WHAT IS EXPECTED >> Only lines holding the word "icon" should be copied from the material.

◆ ◆ ◆ ◆ ◆ ◆ ◆

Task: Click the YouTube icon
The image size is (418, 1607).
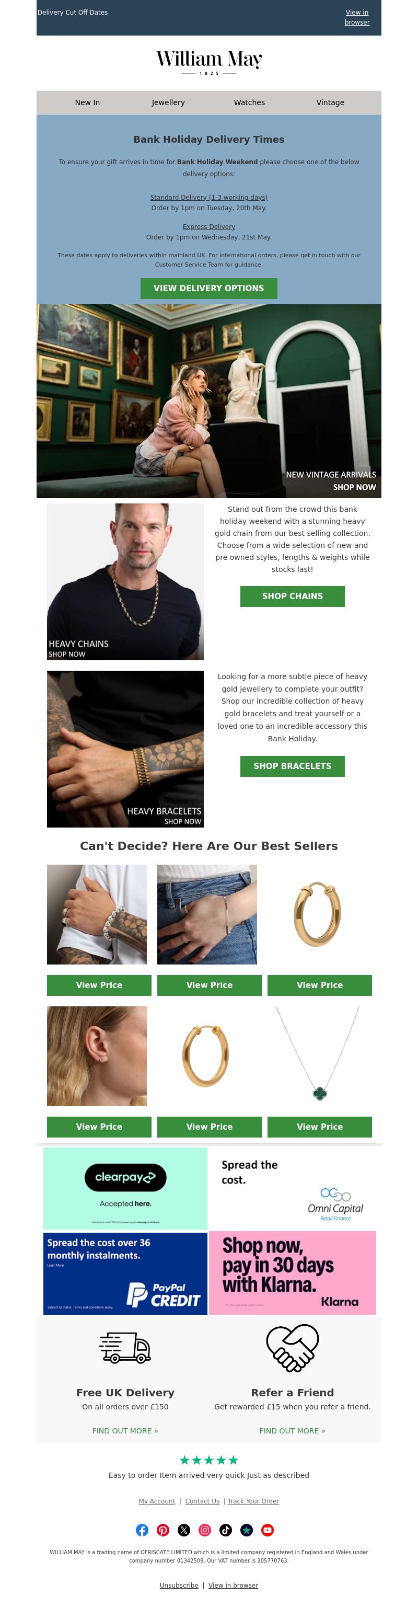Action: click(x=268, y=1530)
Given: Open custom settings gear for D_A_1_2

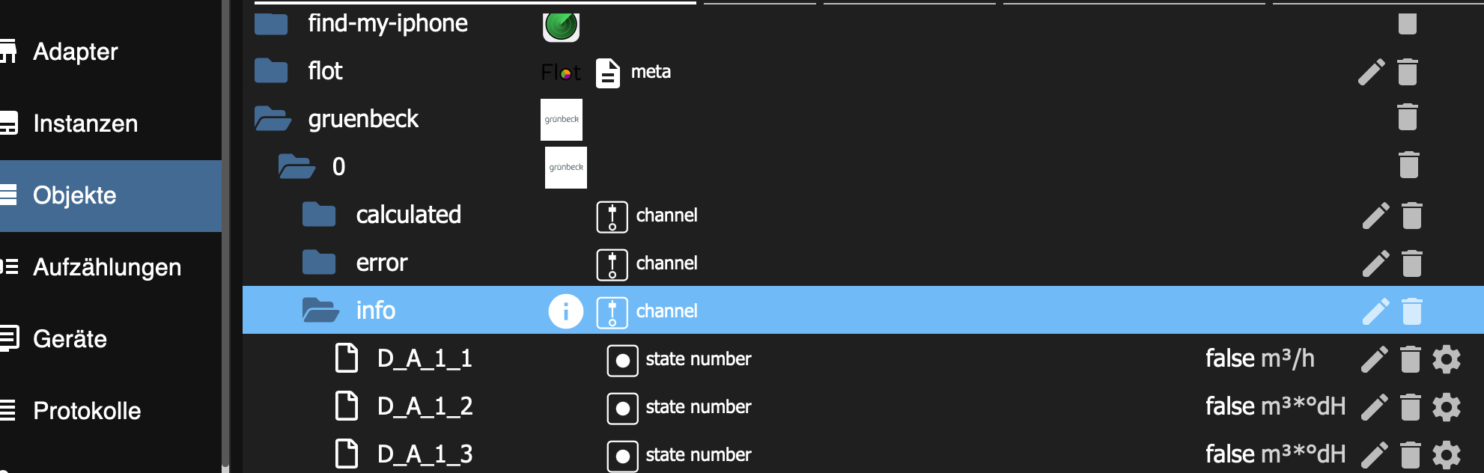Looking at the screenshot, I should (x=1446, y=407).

◆ ◆ ◆ ◆ ◆ ◆ ◆

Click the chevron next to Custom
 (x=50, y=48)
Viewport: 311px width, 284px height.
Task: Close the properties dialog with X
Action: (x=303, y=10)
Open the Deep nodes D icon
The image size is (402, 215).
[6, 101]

◆ ◆ ◆ ◆ ◆ ◆ ◆

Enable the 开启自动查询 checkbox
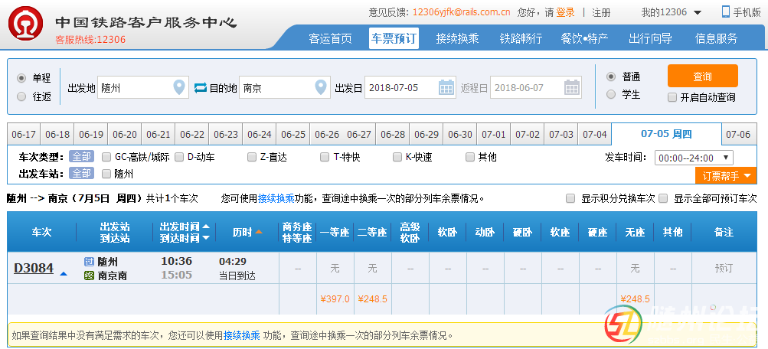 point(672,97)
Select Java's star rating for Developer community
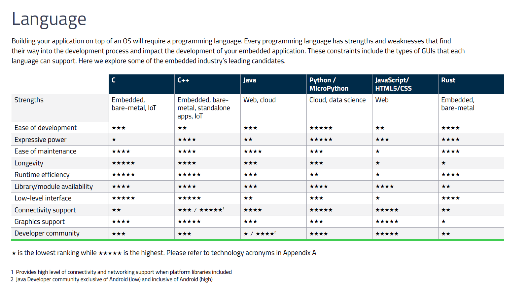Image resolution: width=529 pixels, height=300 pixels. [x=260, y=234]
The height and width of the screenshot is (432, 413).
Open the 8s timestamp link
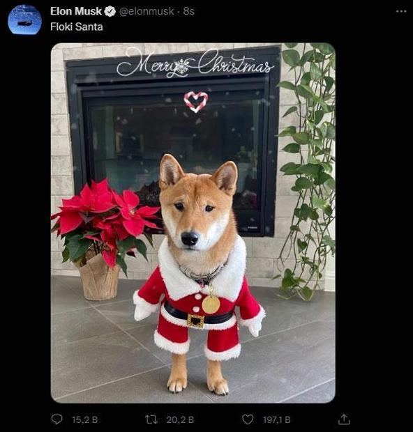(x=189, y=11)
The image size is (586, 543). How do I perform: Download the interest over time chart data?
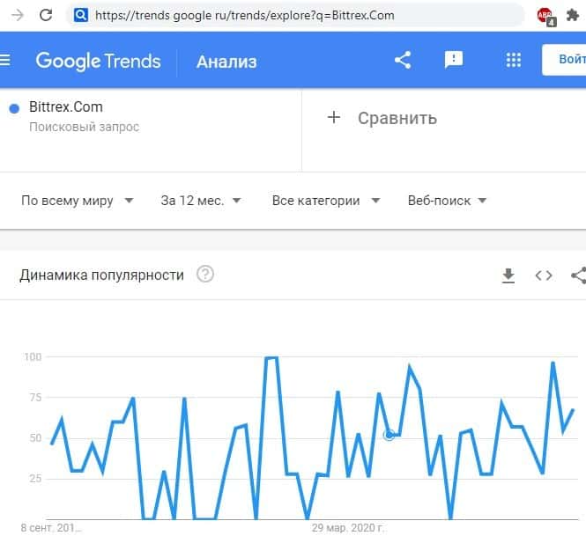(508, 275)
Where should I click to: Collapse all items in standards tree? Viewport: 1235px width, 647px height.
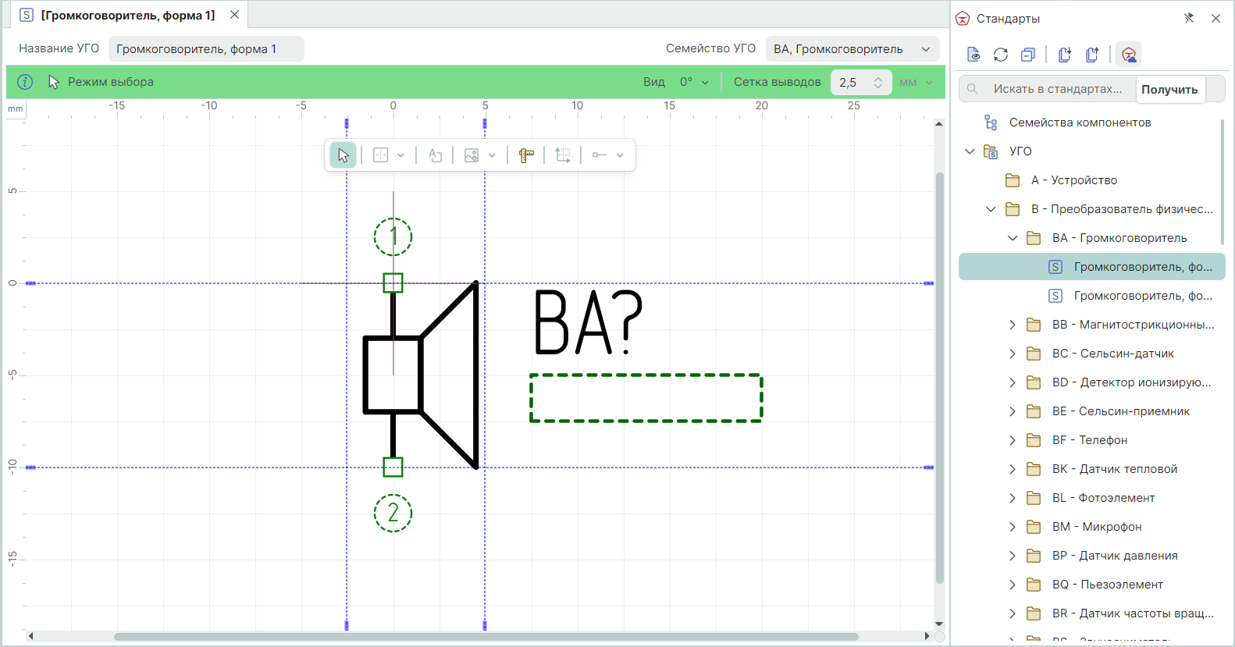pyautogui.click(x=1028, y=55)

◆ ◆ ◆ ◆ ◆ ◆ ◆

WRITTEN ANSWER >>
Task: Click the YouTube icon
Open the Deep nodes D icon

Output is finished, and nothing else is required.